Our visit to the gift shop happened to come just a few days after President Trump issued an executive order, another in his continuing stream of executive orders, that takes exception to recent protests including those this summer in Los Angeles. A White House fact sheet complained the protests “featured flag burning alongside violent acts and other conduct threatening public safety.”
In response, the executive order seeks to “restore respect, pride, and sanctity to the American flag and prosecute those who desecrate this symbol of our freedom, identity, and strength to the fullest extent permissible.”

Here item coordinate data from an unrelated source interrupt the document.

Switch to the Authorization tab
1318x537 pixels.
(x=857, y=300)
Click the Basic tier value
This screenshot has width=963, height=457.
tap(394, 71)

The order is largely for show. Prosecution to “the fullest extent possible” likely amounts to very little, in that the Supreme Court ruled in 1989 that flag burning is political expression protected by the First Amendment. Trump is not concerned so much about prosecution as he is about fanning the passions that he knows burn among the faithful.
A few years ago, one of the polls conducted by Our Common Purpose tested public perception of which traditions and institutions unite or divide us. “National symbols (e.g. the American flag)” finished a respectable 10th of the 28 possibilities.
Support though was not evenly distributed. The flag did well among older folks. It did less well among young people, those who rely on social media, and blacks. More germane here, it did well among conservatives and, in an overlapping demographic, among Republicans. It did less well among liberals and Democrats.
Sociologist Jonathan Haidt helps explain why in “The Righteous Mind,” his seminal work about how conservatives and liberals differ in their moral foundations. Early in the study, he sought reactions to a story about a woman who cut up an old flag to make rags. He reflected: “I also began to understand why the American culture wars involved so many battles over sacrilege. Is a flag just a piece of cloth, which can be burned as a form of protest? Or does each flag contain within it something nonmaterial such that when protesters burn it, they have done something bad?”
Haidt found sanctity is among the strong moral foundations for conservatives. Not so much for liberals.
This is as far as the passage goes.